Jesus Christ showed up for me in the Spirit, and He reached His hand down like this and I was basically able to grab His hand. As I grabbed His hand, He pulled me out like this. As He pulled me out, I came back into my room for the first time since I rested my head back at the wall, at the beginning. When I came back into my room, I just had tears streaming down my face. I was completely stunned and scared. My bed was completely wet. I had peed my whole bed. And I wrote on a paper, I wrote, “Jesus came to save me. I’m out. I love You.”
Basically what it means is you can have everything in this world. You could have all the knowledge and wisdom. Remember, I spoke every language, I played every instrument, my mind was working on full power. You could have all the fame and money. I was Kobe Bryant. I had all the riches, I had all the fame and I was Kobe Bryant, my childhood dream. But ultimately at the end, I was in darkness, freezing cold separated from God. The only thing that matters at the end is are you with Jesus Christ or are you in eternal suffering?
That night Jesus showed me that He was God and there’s no other God because nobody else came. At the time I was studying Yogi-ism. I was reading an Autobiography of a Yogi. I was into all these other beliefs, right? But none of them came. Yogananda didn’t come, Buddha didn’t come, Krishna didn’t come, Allah didn’t come, it was Jesus Christ that showed up. It says, “His arm is not too short to save” in Isaiah 59. And literally that night when He reached His arm down, it wasn’t too short to save, you know, like, imagine someone reaching their arm down, like it was outstretched, I was able to grab His hand, you know? It’s crazy. I’m like, This is exactly what happened to me, like this is…But here it is in this word, in this old book are hidden the treasures to the actual truth to this life that’s gonna set you free, is all enclosed in God’s Word. In his book called The Holy Bible, which is actually God’s living word. It’s not just a book, it speaks to you and it becomes alive in you! That night Jesus saved my life.

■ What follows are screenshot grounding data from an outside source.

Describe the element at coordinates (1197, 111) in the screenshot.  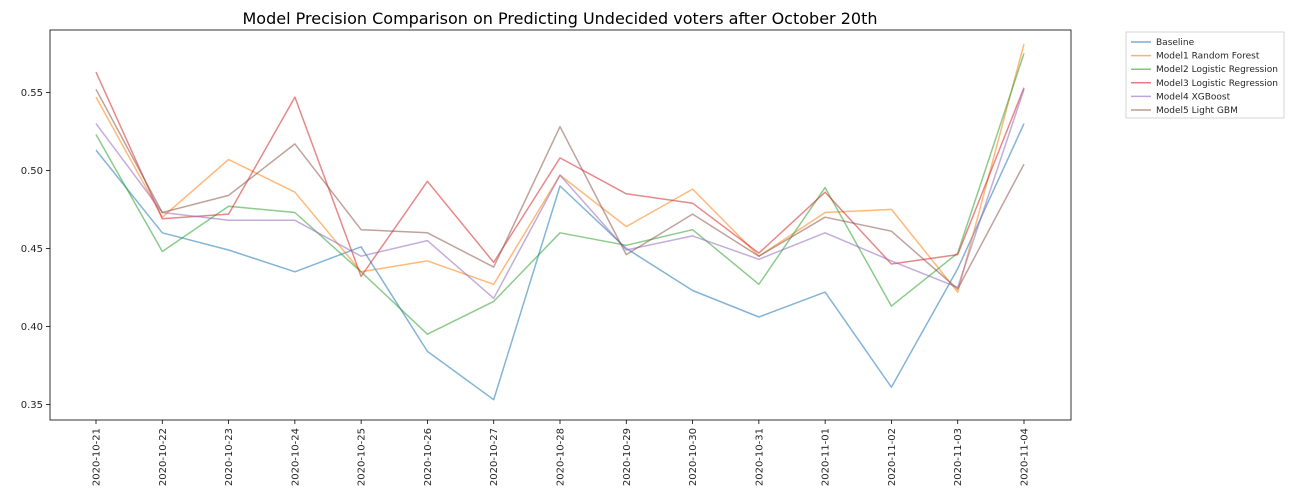
I see `legend-label: Model5 Light GBM` at that location.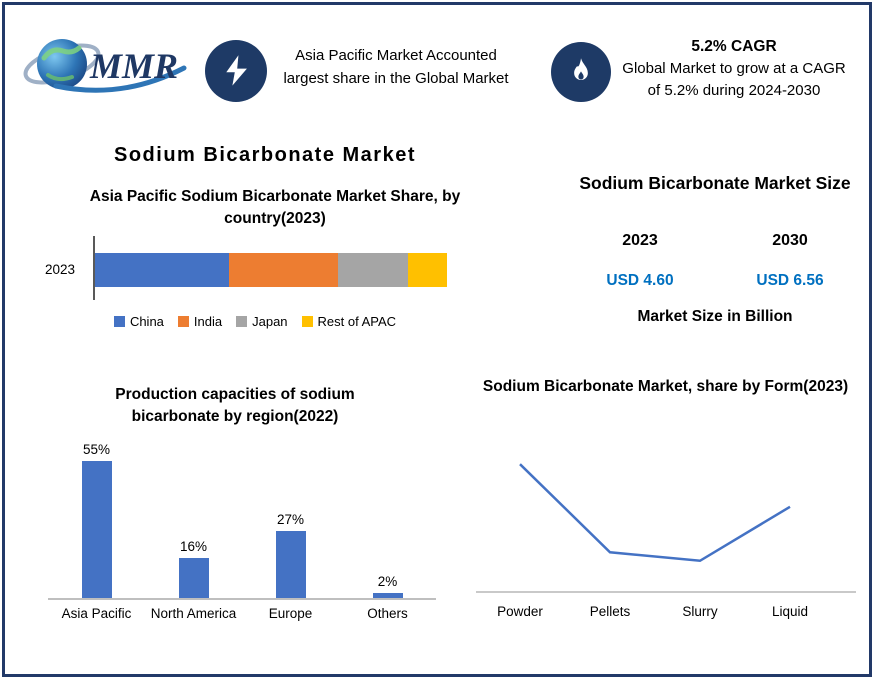 The image size is (874, 679). What do you see at coordinates (290, 519) in the screenshot?
I see `column-value: 27%` at bounding box center [290, 519]. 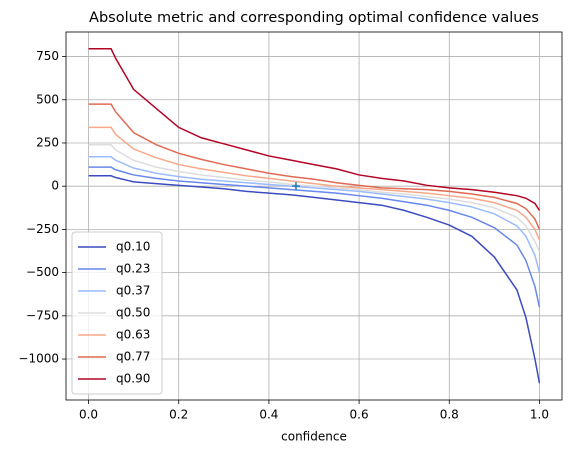 I want to click on y-tick-label: 500, so click(x=48, y=99).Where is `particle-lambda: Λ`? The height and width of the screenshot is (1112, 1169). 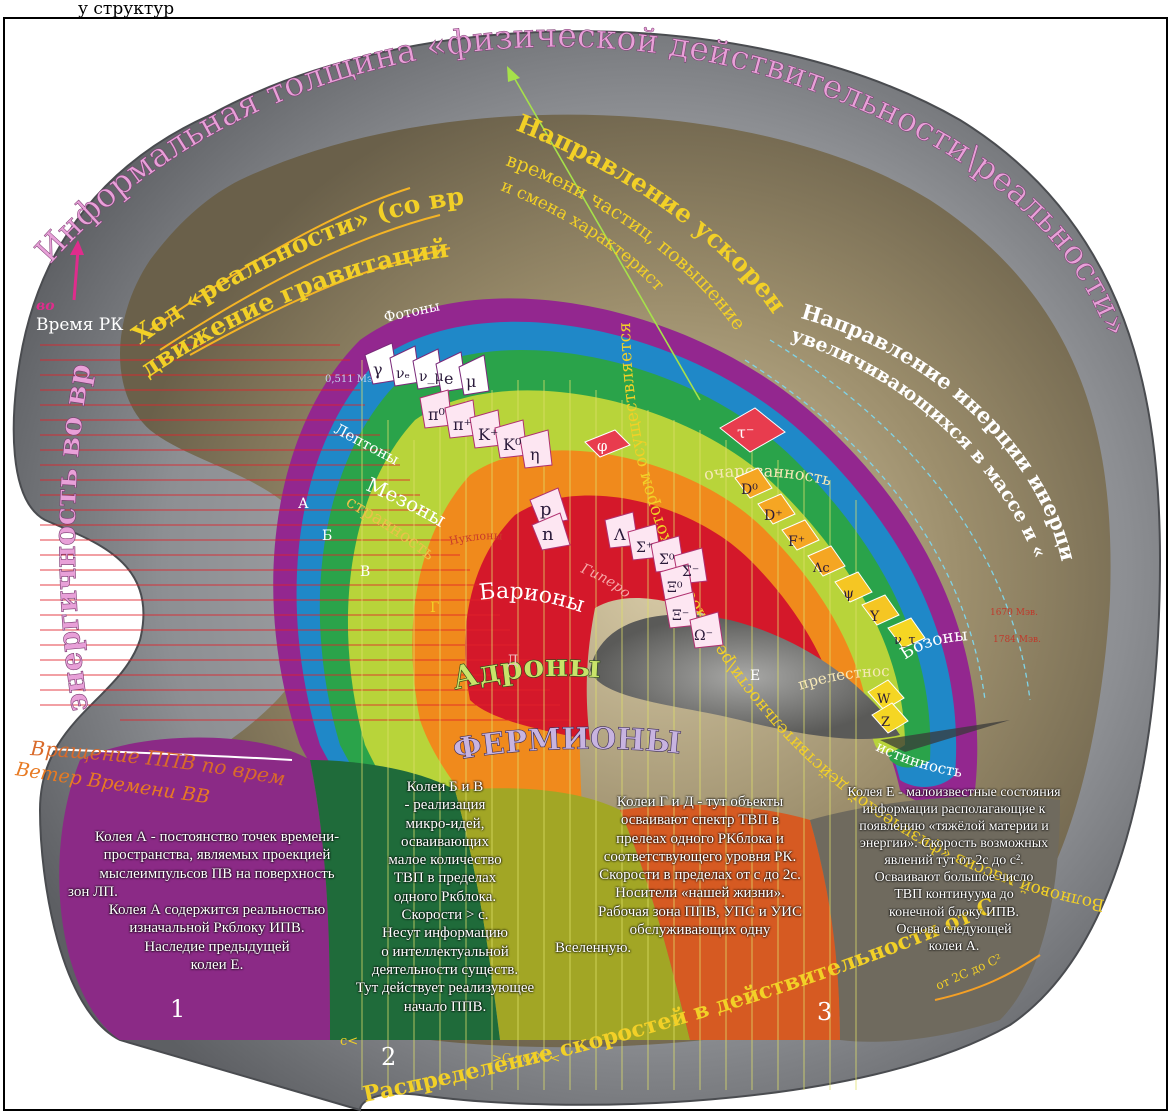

About six months later, I got into a ministry school and started to learn about the Lord and started to get discipled. I got baptized on Halloween 2020 and from there have basically just been trying to follow Jesus as best as possible. There’s been many learning things. There’s been many times where I’ve been wrong. There’s many times where I’ve had to get humbled and repent and know that that’s not the way. But God’s brought me through it all and I’m still learning and still growing. Now He wants to partner with us on this earth and let His spirit come through us. That’s why I’m here sharing this story with you.